Rupture day was now a little over six months ago. It now doesn’t feel real. It doesn’t feel like it actually happened. I don’t know if it’s a coping mechanism because I do remember returning home from hospital and living my life in a state of shock but as life has slowly settled down and the pre-rupture routines have fallen back into place, well the only way I can think of describing it is like I was watching it happen to someone else on television or reading a book.

Tomorrow’s MRI will check to see that the little platinum coils are still filling my aneurysm. Everyone who I’ve spoken to about this have said things like, ‘oh! You must be worried’. Of course I hope everything is as it should but I know I have nothing to worry about. If the coils have slipped further into the aneurysm, which there is a very small chance, all it means is having the procedure done a second time. I’ve figured that if I came out the other side of having it done under emergency surgery with a bleed around my brain then having planned surgery should be a breeze. I am in no way concerned about the result as I have every confidence in the man who fixed my brain and the amazing team of people responsible for my care back in April.

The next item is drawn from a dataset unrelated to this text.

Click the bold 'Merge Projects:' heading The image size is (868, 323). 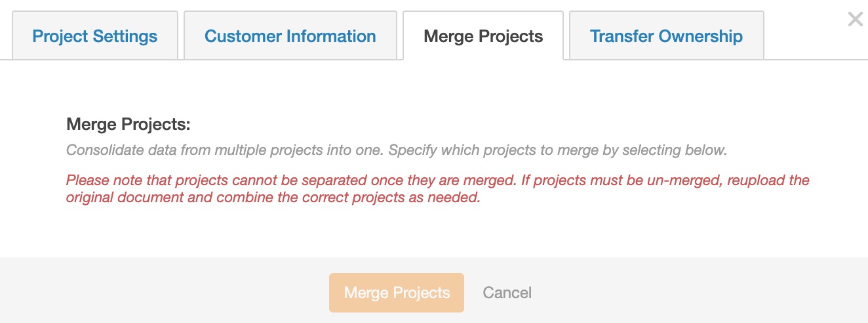pos(128,125)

I only vaguely remember having an MRI before. I remember being injecting with something that made all my blood vessels burn. I have never been so aware of every single tiny vein and capillary in my body, I felt the fire rush right to my finger tips. That’s all I really remember about it, I was in a weird state of shock and calmness where I was just accepting everything that happened and everything that they needed to do. My main concern this time is that is the appointment letter states that I must NOT wear eye make-up. This is something that terrifies me especially as I had planned an old-time’s sake hospital selfie!

Guilty Mother

When I felt my body shutting down nearly six months ago it was responsibility that poured a bucket of cold water right over my face and brought me back. I am many things and I have several different lives which occasionally over lap and even clash but by far the most important life I live is the life of ‘Mummy’.

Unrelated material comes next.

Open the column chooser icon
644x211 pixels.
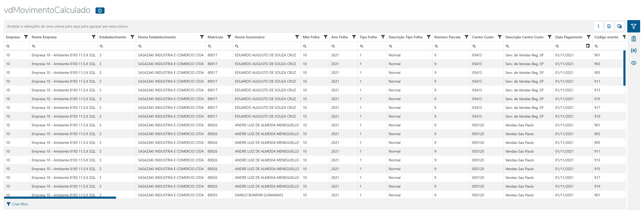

One of the main pressures of parenthood is expectation and guilt. Before Jedi was born I was determined to breastfeed exclusively for six months and he would NEVER have a dummy. Then Jedi turned out to be a horrible new-born. He was never very good at being a baby. My health visitor commented on how switched on he was, she said he’ll be happier when he can do stuff. He was born with his eyes wide open. I will always remember how dark his new-born eyes were and within a couple of weeks they turned a beautiful deep brown colour just like his daddy’s. Jedi’s birth weight plummeted as he we got into a vicious cycle where he was too hungry to sleep but too weak to feed. Reluctantly I topped his feeds up with ready made cartons of SMA and reached for the dummy and life settled down.


Breastfeeding is the most natural thing in the World

Nature has made a mother fully equipped to feed her baby

So anyone can do it… right?


I couldn’t do it all by myself

The health visitor was right. Jedi wasn’t good at being a baby. He wasn’t all that great at being a toddler. He only began to fit into his skin as a school boy.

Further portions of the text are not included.